We are still fearful, superstitious and all-too-human creatures. At times, we forget the magnitude of the havoc we can wreak by off-loading our minds onto super-intelligent machines, that is, until they run away from us, like mad sorcerers’ apprentices, and drag us up to the precipice for a look down into the abyss.
Since he boiled it down to black and white, I’ll do the same: technology is no more responsible for the mess we’re in than is electricity. Or water. Or roads. And it strikes me that blaming “super intelligent machines” makes about as much sense as blaming the flying spaghetti monster.
What is fair it to take a hard look at the communications associated with the meltdown, and how they have helped or (mostly) hurt the chances of a speedy recovery. Words matter, ideas matter, communications is a force muliplier and a strategic asset.But instead of any kind of coordinated plan to tell people what the problem is, and what solutions could be available, and what timeframe to consider, we’ve seen disjointed statements and platitudes, coverage that focused on short term metrics and finger pointing (“predatory lenders,” “greedy CEOs,” too much regulation/too little regulation, etc.).
Perhaps some of this can be blamed on the political theatre going on now, but I’m skeptical it would be much better in an off year for an election.
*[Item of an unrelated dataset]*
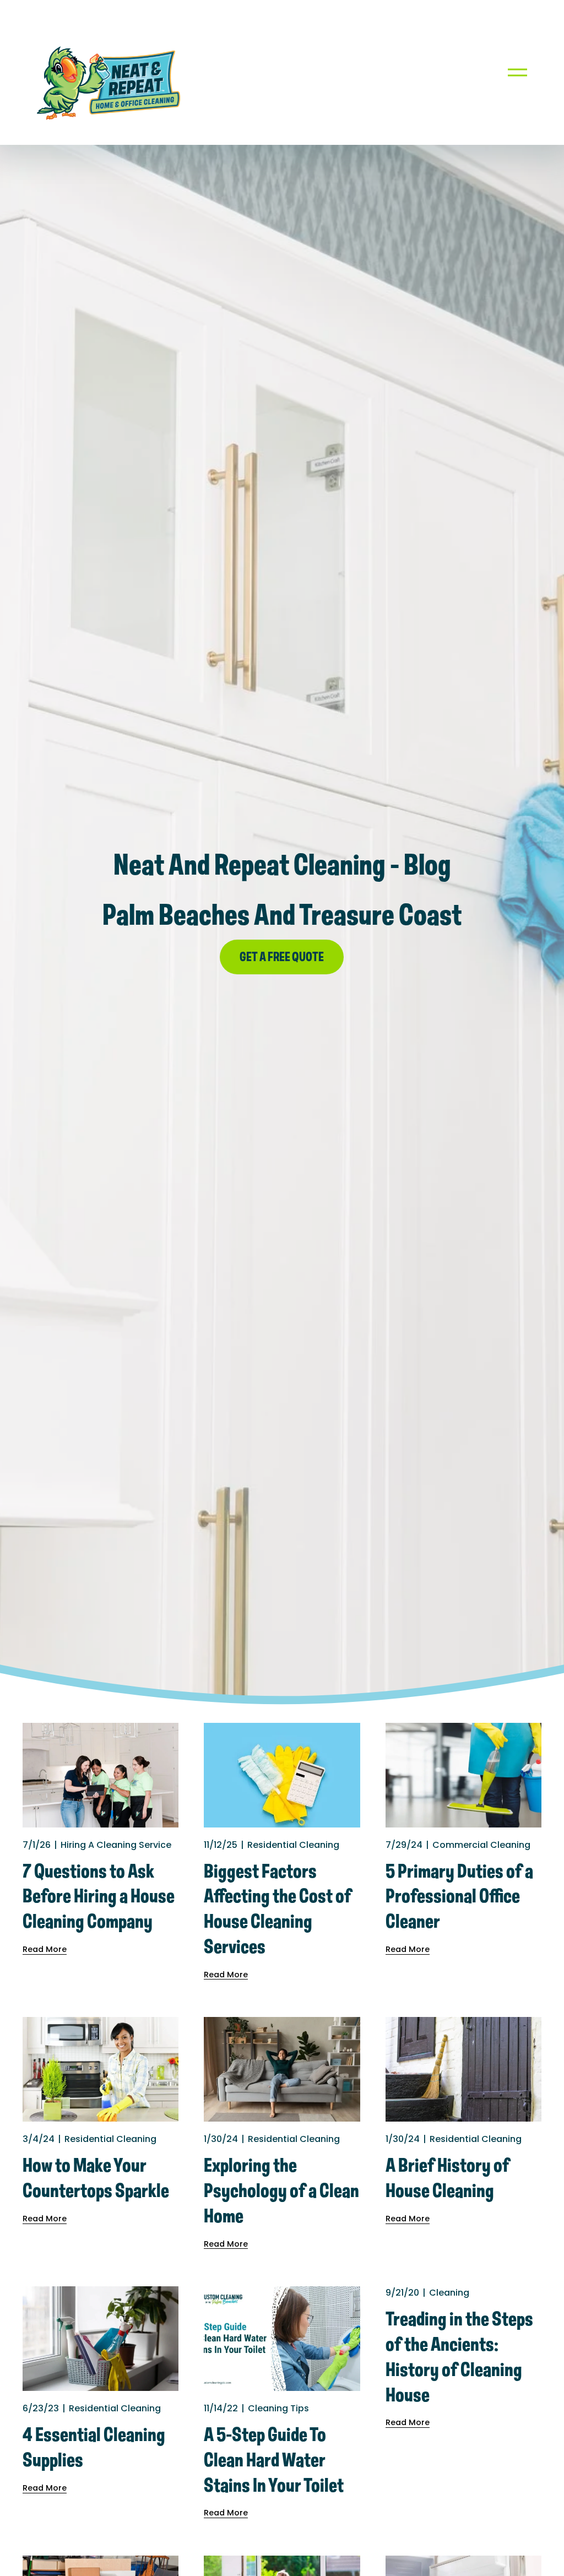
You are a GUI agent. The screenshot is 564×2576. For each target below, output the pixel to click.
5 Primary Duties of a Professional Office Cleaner (459, 1897)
Communications in times of crises requires the ability to have a single voice (something not happening now); a clear view of what success looks like (ditto) and the willingness to provide straight information, even if it hurts to hear. In the same way that people perhaps got too used to the lure of easy credit and a view that housing only went up, we also seem to have lost some of our willingness to say or hear bad news over the short term, even if that would engender changes that would be better for the long term.